## Input data:

--------------------------------------------------

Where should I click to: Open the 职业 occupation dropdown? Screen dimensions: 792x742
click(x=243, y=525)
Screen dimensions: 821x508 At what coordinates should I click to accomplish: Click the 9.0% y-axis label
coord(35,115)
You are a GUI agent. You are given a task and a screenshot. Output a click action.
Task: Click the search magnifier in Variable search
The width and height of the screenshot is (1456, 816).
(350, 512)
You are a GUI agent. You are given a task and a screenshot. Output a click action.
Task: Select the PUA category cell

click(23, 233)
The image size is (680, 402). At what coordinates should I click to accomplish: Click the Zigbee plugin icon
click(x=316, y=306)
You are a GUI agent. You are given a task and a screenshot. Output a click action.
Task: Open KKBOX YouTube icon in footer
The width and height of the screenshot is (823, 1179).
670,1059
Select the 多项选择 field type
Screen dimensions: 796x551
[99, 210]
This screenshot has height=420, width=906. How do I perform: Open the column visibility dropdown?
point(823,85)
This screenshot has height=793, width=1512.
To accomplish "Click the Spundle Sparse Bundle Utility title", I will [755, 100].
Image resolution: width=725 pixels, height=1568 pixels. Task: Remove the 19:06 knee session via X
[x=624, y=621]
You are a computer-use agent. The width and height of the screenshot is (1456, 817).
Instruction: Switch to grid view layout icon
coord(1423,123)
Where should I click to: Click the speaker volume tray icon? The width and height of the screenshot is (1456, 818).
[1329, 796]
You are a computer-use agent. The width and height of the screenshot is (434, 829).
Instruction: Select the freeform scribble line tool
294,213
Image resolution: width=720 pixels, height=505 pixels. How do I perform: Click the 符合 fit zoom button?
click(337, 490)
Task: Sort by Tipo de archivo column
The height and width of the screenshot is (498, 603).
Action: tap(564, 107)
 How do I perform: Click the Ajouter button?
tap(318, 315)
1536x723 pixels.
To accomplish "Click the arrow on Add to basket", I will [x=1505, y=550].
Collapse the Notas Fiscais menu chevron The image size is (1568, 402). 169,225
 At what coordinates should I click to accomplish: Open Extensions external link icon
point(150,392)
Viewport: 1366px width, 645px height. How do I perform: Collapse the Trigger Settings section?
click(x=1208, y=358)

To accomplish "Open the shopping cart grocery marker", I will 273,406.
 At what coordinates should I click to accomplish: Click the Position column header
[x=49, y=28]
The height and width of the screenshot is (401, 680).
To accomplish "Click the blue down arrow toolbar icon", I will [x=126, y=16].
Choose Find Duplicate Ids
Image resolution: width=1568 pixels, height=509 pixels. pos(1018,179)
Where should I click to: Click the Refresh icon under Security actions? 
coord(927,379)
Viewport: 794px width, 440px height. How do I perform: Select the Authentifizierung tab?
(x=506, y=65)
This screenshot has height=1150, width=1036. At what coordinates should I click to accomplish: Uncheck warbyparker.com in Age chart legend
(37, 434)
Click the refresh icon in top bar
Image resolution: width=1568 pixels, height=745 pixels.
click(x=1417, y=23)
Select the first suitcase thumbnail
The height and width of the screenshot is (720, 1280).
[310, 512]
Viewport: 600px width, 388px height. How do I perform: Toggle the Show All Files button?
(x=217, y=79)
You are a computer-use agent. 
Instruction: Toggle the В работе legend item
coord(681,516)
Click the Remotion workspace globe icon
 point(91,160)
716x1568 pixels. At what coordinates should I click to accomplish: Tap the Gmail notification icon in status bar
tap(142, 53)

--------------------------------------------------

## Your instructions:
Show every line of the records that contains the word "should", copied in full.

## Reply:
Where should I click to: Open the 职业 occupation dropdown? Screen dimensions: 792x742
Screen dimensions: 821x508 At what coordinates should I click to accomplish: Click the 9.0% y-axis label
The image size is (680, 402). At what coordinates should I click to accomplish: Click the Zigbee plugin icon
Where should I click to: Click the speaker volume tray icon? The width and height of the screenshot is (1456, 818).
 At what coordinates should I click to accomplish: Open Extensions external link icon
 At what coordinates should I click to accomplish: Click the Position column header
Where should I click to: Click the Refresh icon under Security actions? 
This screenshot has height=1150, width=1036. At what coordinates should I click to accomplish: Uncheck warbyparker.com in Age chart legend
716x1568 pixels. At what coordinates should I click to accomplish: Tap the Gmail notification icon in status bar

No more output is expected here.